# [TASK TO CARRY OUT]
Whatever the data contains, copy all of it exactly.
[Opening INFORMATION section]
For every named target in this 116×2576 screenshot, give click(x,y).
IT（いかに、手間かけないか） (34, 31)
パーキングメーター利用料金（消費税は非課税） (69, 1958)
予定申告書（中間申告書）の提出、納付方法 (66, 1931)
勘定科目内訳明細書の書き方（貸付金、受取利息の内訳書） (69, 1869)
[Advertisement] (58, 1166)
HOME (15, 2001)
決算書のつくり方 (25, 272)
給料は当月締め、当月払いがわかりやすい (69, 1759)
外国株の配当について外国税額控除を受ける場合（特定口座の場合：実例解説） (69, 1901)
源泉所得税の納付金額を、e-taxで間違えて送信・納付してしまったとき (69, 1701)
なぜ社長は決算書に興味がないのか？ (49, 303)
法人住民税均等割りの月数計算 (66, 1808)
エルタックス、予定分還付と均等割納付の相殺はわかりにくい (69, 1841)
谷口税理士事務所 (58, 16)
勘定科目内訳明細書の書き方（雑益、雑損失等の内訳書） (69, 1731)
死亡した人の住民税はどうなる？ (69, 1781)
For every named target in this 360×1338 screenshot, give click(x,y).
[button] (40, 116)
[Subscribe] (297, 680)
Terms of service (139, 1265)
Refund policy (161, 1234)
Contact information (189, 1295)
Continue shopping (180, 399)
[Closing INFORMATION section]
# [OUTPUT OF THE TASK]
For every named target in this 116×2576 screenshot, give click(x,y).
IT（いかに、手間かけないか） (34, 31)
パーキングメーター利用料金（消費税は非課税） (69, 1958)
予定申告書（中間申告書）の提出、納付方法 (66, 1931)
勘定科目内訳明細書の書き方（貸付金、受取利息の内訳書） (69, 1869)
[Advertisement] (58, 1166)
HOME (15, 2001)
決算書のつくり方 (25, 272)
給料は当月締め、当月払いがわかりやすい (69, 1759)
外国株の配当について外国税額控除を受ける場合（特定口座の場合：実例解説） (69, 1901)
源泉所得税の納付金額を、e-taxで間違えて送信・納付してしまったとき (69, 1701)
なぜ社長は決算書に興味がないのか？ (49, 303)
法人住民税均等割りの月数計算 (66, 1808)
エルタックス、予定分還付と均等割納付の相殺はわかりにくい (69, 1841)
谷口税理士事務所 (58, 16)
勘定科目内訳明細書の書き方（雑益、雑損失等の内訳書） (69, 1731)
死亡した人の住民税はどうなる？ (69, 1781)
For every named target in this 360×1338 screenshot, give click(x,y).
[button] (40, 116)
[Subscribe] (297, 680)
Terms of service (139, 1265)
Refund policy (161, 1234)
Contact information (189, 1295)
Continue shopping (180, 399)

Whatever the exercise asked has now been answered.